▶ [Materials provided]
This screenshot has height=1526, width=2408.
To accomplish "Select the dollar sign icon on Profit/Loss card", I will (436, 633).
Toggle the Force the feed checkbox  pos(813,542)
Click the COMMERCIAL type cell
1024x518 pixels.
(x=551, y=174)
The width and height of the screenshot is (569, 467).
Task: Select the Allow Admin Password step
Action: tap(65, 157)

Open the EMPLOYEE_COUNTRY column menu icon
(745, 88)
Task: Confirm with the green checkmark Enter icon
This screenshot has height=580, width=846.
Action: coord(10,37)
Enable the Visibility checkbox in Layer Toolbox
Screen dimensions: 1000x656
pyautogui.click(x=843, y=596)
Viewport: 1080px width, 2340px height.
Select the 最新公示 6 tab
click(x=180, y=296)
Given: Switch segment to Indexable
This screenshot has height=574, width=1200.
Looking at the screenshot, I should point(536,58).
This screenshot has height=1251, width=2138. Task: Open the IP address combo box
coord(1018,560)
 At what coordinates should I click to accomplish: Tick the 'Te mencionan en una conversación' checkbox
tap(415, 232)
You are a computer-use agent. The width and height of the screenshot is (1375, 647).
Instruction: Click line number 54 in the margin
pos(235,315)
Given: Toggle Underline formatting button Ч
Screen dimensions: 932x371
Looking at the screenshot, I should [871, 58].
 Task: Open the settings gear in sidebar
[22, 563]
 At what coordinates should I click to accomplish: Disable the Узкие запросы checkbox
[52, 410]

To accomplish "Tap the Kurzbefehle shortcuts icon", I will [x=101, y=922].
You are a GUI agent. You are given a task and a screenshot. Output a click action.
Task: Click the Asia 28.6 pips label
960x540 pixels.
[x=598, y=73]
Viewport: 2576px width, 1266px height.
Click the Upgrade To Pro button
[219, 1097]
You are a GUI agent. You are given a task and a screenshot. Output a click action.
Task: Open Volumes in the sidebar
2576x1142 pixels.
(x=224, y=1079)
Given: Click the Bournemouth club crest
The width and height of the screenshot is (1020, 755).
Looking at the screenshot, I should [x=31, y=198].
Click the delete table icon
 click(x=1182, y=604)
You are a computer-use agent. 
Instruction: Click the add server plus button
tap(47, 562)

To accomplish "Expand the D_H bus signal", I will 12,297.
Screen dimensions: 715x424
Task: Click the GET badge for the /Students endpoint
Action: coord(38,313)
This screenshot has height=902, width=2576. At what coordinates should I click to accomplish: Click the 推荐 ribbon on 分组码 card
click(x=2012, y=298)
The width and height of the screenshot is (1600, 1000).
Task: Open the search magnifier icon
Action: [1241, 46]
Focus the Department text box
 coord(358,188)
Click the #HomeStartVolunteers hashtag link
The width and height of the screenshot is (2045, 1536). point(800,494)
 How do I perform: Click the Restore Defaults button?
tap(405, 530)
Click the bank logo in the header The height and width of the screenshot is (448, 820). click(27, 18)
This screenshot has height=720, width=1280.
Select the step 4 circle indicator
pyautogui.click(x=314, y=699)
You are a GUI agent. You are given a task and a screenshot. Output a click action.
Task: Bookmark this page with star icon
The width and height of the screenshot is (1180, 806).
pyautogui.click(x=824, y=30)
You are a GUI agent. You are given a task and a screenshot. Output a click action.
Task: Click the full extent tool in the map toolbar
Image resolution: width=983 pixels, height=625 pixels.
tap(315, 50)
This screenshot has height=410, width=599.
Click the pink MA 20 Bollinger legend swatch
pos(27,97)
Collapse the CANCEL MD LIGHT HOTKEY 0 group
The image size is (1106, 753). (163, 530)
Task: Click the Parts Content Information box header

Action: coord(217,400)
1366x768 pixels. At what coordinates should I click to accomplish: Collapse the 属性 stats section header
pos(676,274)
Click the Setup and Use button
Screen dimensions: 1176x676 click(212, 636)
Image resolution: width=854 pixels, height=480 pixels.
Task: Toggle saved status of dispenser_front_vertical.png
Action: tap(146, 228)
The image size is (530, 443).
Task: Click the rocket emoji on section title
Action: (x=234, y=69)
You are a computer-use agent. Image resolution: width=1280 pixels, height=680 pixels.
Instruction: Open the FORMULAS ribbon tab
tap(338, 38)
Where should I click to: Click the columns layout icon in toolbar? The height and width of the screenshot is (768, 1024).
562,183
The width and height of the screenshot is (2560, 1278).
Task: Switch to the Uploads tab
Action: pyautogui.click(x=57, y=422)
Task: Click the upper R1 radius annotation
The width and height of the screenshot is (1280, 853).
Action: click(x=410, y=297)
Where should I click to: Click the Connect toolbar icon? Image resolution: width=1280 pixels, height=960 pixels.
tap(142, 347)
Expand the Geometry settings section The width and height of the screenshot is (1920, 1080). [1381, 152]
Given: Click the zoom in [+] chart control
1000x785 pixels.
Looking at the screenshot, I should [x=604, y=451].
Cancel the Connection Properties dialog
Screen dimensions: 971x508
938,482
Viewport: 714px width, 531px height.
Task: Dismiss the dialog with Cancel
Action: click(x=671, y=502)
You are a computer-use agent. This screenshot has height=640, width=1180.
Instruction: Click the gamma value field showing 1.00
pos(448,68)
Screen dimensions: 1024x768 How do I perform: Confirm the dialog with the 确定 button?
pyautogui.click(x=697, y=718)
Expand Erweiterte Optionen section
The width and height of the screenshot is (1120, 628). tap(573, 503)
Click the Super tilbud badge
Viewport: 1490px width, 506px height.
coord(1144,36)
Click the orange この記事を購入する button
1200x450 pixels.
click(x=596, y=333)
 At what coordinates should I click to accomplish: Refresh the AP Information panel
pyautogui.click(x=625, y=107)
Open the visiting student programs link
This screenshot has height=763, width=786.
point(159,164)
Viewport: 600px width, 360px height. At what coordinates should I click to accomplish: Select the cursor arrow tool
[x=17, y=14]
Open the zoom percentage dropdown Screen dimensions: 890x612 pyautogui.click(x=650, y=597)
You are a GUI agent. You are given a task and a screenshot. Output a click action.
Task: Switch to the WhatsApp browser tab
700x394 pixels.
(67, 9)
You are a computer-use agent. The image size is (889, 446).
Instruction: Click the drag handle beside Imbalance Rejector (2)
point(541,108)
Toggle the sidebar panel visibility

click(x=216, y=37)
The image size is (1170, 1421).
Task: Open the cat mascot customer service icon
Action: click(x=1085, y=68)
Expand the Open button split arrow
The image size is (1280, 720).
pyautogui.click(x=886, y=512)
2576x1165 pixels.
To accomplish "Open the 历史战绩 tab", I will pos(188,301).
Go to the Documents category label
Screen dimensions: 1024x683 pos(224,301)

▶ [Prompt] Write every line in the records above as a JSON list of strings, one string per line, with blank lines left out.

▶ [Written answer]
[
  "This screenshot has height=1526, width=2408.",
  "To accomplish \"Select the dollar sign icon on Profit/Loss card\", I will (436, 633).",
  "Toggle the Force the feed checkbox  pos(813,542)",
  "Click the COMMERCIAL type cell",
  "1024x518 pixels.",
  "(x=551, y=174)",
  "The width and height of the screenshot is (569, 467).",
  "Task: Select the Allow Admin Password step",
  "Action: tap(65, 157)",
  "Open the EMPLOYEE_COUNTRY column menu icon",
  "(745, 88)",
  "Task: Confirm with the green checkmark Enter icon",
  "This screenshot has height=580, width=846.",
  "Action: coord(10,37)",
  "Enable the Visibility checkbox in Layer Toolbox",
  "Screen dimensions: 1000x656",
  "pyautogui.click(x=843, y=596)",
  "Viewport: 1080px width, 2340px height.",
  "Select the 最新公示 6 tab",
  "click(x=180, y=296)",
  "Given: Switch segment to Indexable",
  "This screenshot has height=574, width=1200.",
  "Looking at the screenshot, I should point(536,58).",
  "This screenshot has height=1251, width=2138. Task: Open the IP address combo box",
  "coord(1018,560)",
  " At what coordinates should I click to accomplish: Tick the 'Te mencionan en una conversación' checkbox",
  "tap(415, 232)",
  "You are a computer-use agent. The width and height of the screenshot is (1375, 647).",
  "Instruction: Click line number 54 in the margin",
  "pos(235,315)",
  "Given: Toggle Underline formatting button Ч",
  "Screen dimensions: 932x371",
  "Looking at the screenshot, I should [871, 58].",
  " Task: Open the settings gear in sidebar",
  "[22, 563]",
  " At what coordinates should I click to accomplish: Disable the Узкие запросы checkbox",
  "[52, 410]",
  "To accomplish \"Tap the Kurzbefehle shortcuts icon\", I will [x=101, y=922].",
  "You are a GUI agent. You are given a task and a screenshot. Output a click action.",
  "Task: Click the Asia 28.6 pips label",
  "960x540 pixels.",
  "[x=598, y=73]",
  "Viewport: 2576px width, 1266px height.",
  "Click the Upgrade To Pro button",
  "[219, 1097]",
  "You are a GUI agent. You are given a task and a screenshot. Output a click action.",
  "Task: Open Volumes in the sidebar",
  "2576x1142 pixels.",
  "(x=224, y=1079)",
  "Given: Click the Bournemouth club crest",
  "The width and height of the screenshot is (1020, 755).",
  "Looking at the screenshot, I should [x=31, y=198].",
  "Click the delete table icon",
  " click(x=1182, y=604)",
  "You are a computer-use agent. ",
  "Instruction: Click the add server plus button",
  "tap(47, 562)",
  "To accomplish \"Expand the D_H bus signal\", I will 12,297.",
  "Screen dimensions: 715x424",
  "Task: Click the GET badge for the /Students endpoint",
  "Action: coord(38,313)",
  "This screenshot has height=902, width=2576. At what coordinates should I click to accomplish: Click the 推荐 ribbon on 分组码 card",
  "click(x=2012, y=298)",
  "The width and height of the screenshot is (1600, 1000).",
  "Task: Open the search magnifier icon",
  "Action: [1241, 46]",
  "Focus the Department text box",
  " coord(358,188)",
  "Click the #HomeStartVolunteers hashtag link",
  "The width and height of the screenshot is (2045, 1536). point(800,494)",
  " How do I perform: Click the Restore Defaults button?",
  "tap(405, 530)",
  "Click the bank logo in the header The height and width of the screenshot is (448, 820). click(27, 18)",
  "This screenshot has height=720, width=1280.",
  "Select the step 4 circle indicator",
  "pyautogui.click(x=314, y=699)",
  "You are a GUI agent. You are given a task and a screenshot. Output a click action.",
  "Task: Bookmark this page with star icon",
  "The width and height of the screenshot is (1180, 806).",
  "pyautogui.click(x=824, y=30)",
  "You are a GUI agent. You are given a task and a screenshot. Output a click action.",
  "Task: Click the full extent tool in the map toolbar",
  "Image resolution: width=983 pixels, height=625 pixels.",
  "tap(315, 50)",
  "This screenshot has height=410, width=599.",
  "Click the pink MA 20 Bollinger legend swatch",
  "pos(27,97)",
  "Collapse the CANCEL MD LIGHT HOTKEY 0 group",
  "The image size is (1106, 753). (163, 530)",
  "Task: Click the Parts Content Information box header",
  "Action: coord(217,400)",
  "1366x768 pixels. At what coordinates should I click to accomplish: Collapse the 属性 stats section header",
  "pos(676,274)",
  "Click the Setup and Use button",
  "Screen dimensions: 1176x676 click(212, 636)",
  "Image resolution: width=854 pixels, height=480 pixels.",
  "Task: Toggle saved status of dispenser_front_vertical.png",
  "Action: tap(146, 228)",
  "The image size is (530, 443).",
  "Task: Click the rocket emoji on section title",
  "Action: (x=234, y=69)",
  "You are a computer-use agent. Image resolution: width=1280 pixels, height=680 pixels.",
  "Instruction: Open the FORMULAS ribbon tab",
  "tap(338, 38)",
  "Where should I click to: Click the columns layout icon in toolbar? The height and width of the screenshot is (768, 1024).",
  "562,183",
  "The width and height of the screenshot is (2560, 1278).",
  "Task: Switch to the Uploads tab",
  "Action: pyautogui.click(x=57, y=422)",
  "Task: Click the upper R1 radius annotation",
  "The width and height of the screenshot is (1280, 853).",
  "Action: click(x=410, y=297)",
  "Where should I click to: Click the Connect toolbar icon? Image resolution: width=1280 pixels, height=960 pixels.",
  "tap(142, 347)",
  "Expand the Geometry settings section The width and height of the screenshot is (1920, 1080). [1381, 152]",
  "Given: Click the zoom in [+] chart control",
  "1000x785 pixels.",
  "Looking at the screenshot, I should [x=604, y=451].",
  "Cancel the Connection Properties dialog",
  "Screen dimensions: 971x508",
  "938,482",
  "Viewport: 714px width, 531px height.",
  "Task: Dismiss the dialog with Cancel",
  "Action: click(x=671, y=502)",
  "You are a computer-use agent. This screenshot has height=640, width=1180.",
  "Instruction: Click the gamma value field showing 1.00",
  "pos(448,68)",
  "Screen dimensions: 1024x768 How do I perform: Confirm the dialog with the 确定 button?",
  "pyautogui.click(x=697, y=718)",
  "Expand Erweiterte Optionen section",
  "The width and height of the screenshot is (1120, 628). tap(573, 503)",
  "Click the Super tilbud badge",
  "Viewport: 1490px width, 506px height.",
  "coord(1144,36)",
  "Click the orange この記事を購入する button",
  "1200x450 pixels.",
  "click(x=596, y=333)",
  " At what coordinates should I click to accomplish: Refresh the AP Information panel",
  "pyautogui.click(x=625, y=107)",
  "Open the visiting student programs link",
  "This screenshot has height=763, width=786.",
  "point(159,164)",
  "Viewport: 600px width, 360px height. At what coordinates should I click to accomplish: Select the cursor arrow tool",
  "[x=17, y=14]",
  "Open the zoom percentage dropdown Screen dimensions: 890x612 pyautogui.click(x=650, y=597)",
  "You are a GUI agent. You are given a task and a screenshot. Output a click action.",
  "Task: Switch to the WhatsApp browser tab",
  "700x394 pixels.",
  "(67, 9)",
  "You are a computer-use agent. The image size is (889, 446).",
  "Instruction: Click the drag handle beside Imbalance Rejector (2)",
  "point(541,108)",
  "Toggle the sidebar panel visibility",
  "click(x=216, y=37)",
  "The image size is (1170, 1421).",
  "Task: Open the cat mascot customer service icon",
  "Action: click(x=1085, y=68)",
  "Expand the Open button split arrow",
  "The image size is (1280, 720).",
  "pyautogui.click(x=886, y=512)",
  "2576x1165 pixels.",
  "To accomplish \"Open the 历史战绩 tab\", I will pos(188,301).",
  "Go to the Documents category label",
  "Screen dimensions: 1024x683 pos(224,301)"
]